CURRENT MONTH (May 2019)
Supreme Court of Delaware Examines “Efficient Breach” Theory
Meghan A. Adams, Morris James LLP
In Leaf Invenergy Co. v. Invenergy Renewables LLC, 2019 WL 1965888 (--- A.3d ----) (Del. May 2, 2019), the Supreme Court of Delaware examined the “efficient breach” theory under Delaware law. By way of background, plaintiff Leaf Invenergy Company invested $30 million in Invenergy Wind LLC through Series B convertible notes. Important to the issue here, the Series B Note Agreement required that “Invenergy could not conduct a ‘Material Partial Sale’ without majority noteholder consent unless the noteholders received the Target Multiple at the closing of such a sale.” The Target Multiple “was defined as multiples of the noteholders’ initial investment that grew over time.” Combined, these terms meant that Invenergy could conduct a large asset sale either with or without the noteholders’ consent. In exchange for the right to conduct a sale without the noteholders’ consent, the noteholders could cash out with an agreed-upon return on their investment upon Invenergy’s exercise of that right. In 2015, Invenergy closed a $1.8 billion asset sale without first obtaining Leaf’s consent and without redeeming Leaf’s call right. Leaf then filed an action in the Court of Chancery.

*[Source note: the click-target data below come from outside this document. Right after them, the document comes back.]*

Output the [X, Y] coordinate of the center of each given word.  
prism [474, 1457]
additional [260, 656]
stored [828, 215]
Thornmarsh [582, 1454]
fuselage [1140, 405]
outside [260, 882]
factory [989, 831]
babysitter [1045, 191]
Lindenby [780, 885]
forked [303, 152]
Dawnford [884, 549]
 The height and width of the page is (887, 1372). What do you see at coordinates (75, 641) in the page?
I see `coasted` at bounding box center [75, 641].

The Court of Chancery held that Invenergy breached the LLC Agreement by not obtaining Leaf’s consent or paying the target multiple. However, the court held that Leaf was not entitled to the Target Multiple, holding that the Consent Provision was not an either-or provision, even though until midway through the case, all parties interpreted the LLC Agreement to mean that a failure to obtain Leaf’s consent would require redemption at the Target Multiple. Thus, the court reasoned that Leaf was only entitled to nominal damages because Invenergy likely would not have made the Material Partial Sale if it had to pay the Target Multiple and that Leaf was no worse off with the transaction. The court then applied the “efficient breach” theory and “disregarded the parties’ subjective expectations” by finding that they were not a reliable basis to form the basis of a damages award.

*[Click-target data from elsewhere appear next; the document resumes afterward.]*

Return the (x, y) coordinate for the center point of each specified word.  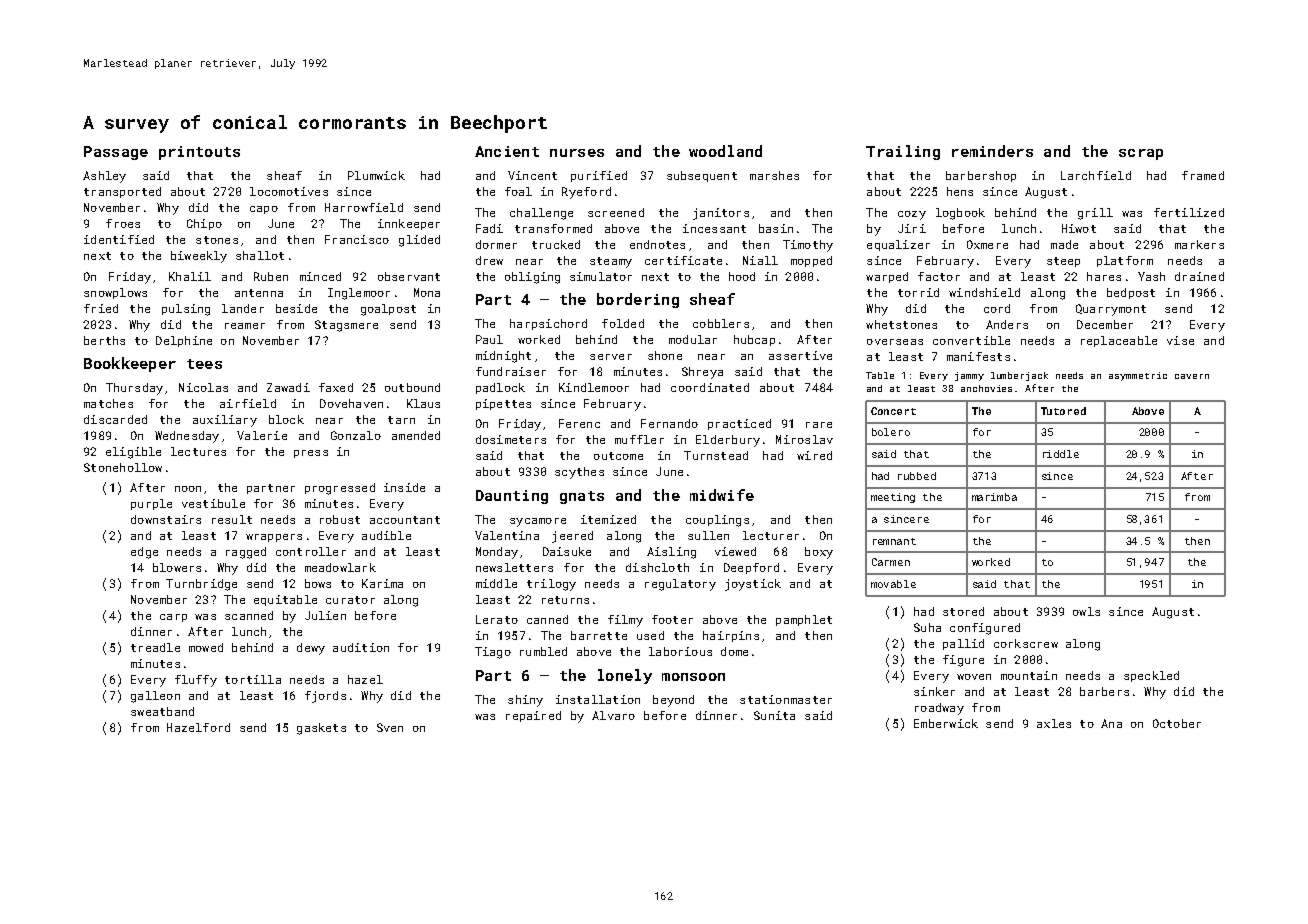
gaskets (321, 729)
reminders (992, 151)
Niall (760, 260)
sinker (934, 691)
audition (361, 647)
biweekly (199, 257)
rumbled (543, 651)
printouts (199, 153)
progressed (340, 489)
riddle (1061, 454)
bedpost (1131, 293)
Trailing (903, 152)
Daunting (512, 497)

The Supreme Court of Delaware reversed, holding that the LLC Agreement “unambiguously require[d] Invenergy to pay Leaf the Target Multiple if it conducts a Material Partial Sale without Leaf’s consent.” The Supreme Court held this “plain and logical reading” was consistent with the parties’ shared interpretation “until Invenergy saw the light after the Court of Chancery’s pre-trial breach ruling.” The Supreme Court also explained that an “efficient breach is based on the idea that a party might find it economically worthwhile to breach a contract because that breach yields economic benefits that exceed the value of the damages it must pay to the non-breaching party.” Here, the Court of Chancery misapplied this theory by reconsidering its damages theory in response to perceived “efficiency.” Specifically, efficient breach does not bar discovery or modify damages calculations; rather, it recognizes that “a party may find it advantageous to refuse to perform a contract if he will still have a net gain after he has fully compensated the injured party for the resulting loss.” Importantly, damages are an issue of contractual expectations. Here, the parties’ expectations were that in order for a Material Partial Sale to close, Leaf would either give consent or be redeemed at the Target Multiple. The Supreme Court therefore reversed, holding that Leaf was entitled to an award of the Target Multiple, conditioned on Leaf surrendering its membership interests in the LLC.
Controversial ALI Consumer Law Project Postponed
By Keith R. Fisher
For several years the American Law Institute (ALI) has been working on a proposed Restatement of Consumer Contract Law. The project sought to harmonize principles from the Restatement (Second) of Contracts, the Uniform Commercial Code, and court opinions adjudicating disputes between businesses and consumers. The three reporters for the project, all “law and economics” disciples, proposed among other things that consumers could be bound by all but an unconscionable contract, even if they never read it or even knew it existed. In short, the Restatement Tentative Draft would replace the traditional requirement of mutual assent with mere notice. The draft was opposed by a bipartisan group of 24 State Attorneys General, who on May 19 wrote to the ALI members a letter urging them to withhold support from the draft. Ultimately the ALI voted to approve only Section 1, defining the scope of the project, albeit with a modification that it would address only contracts for services, not for goods.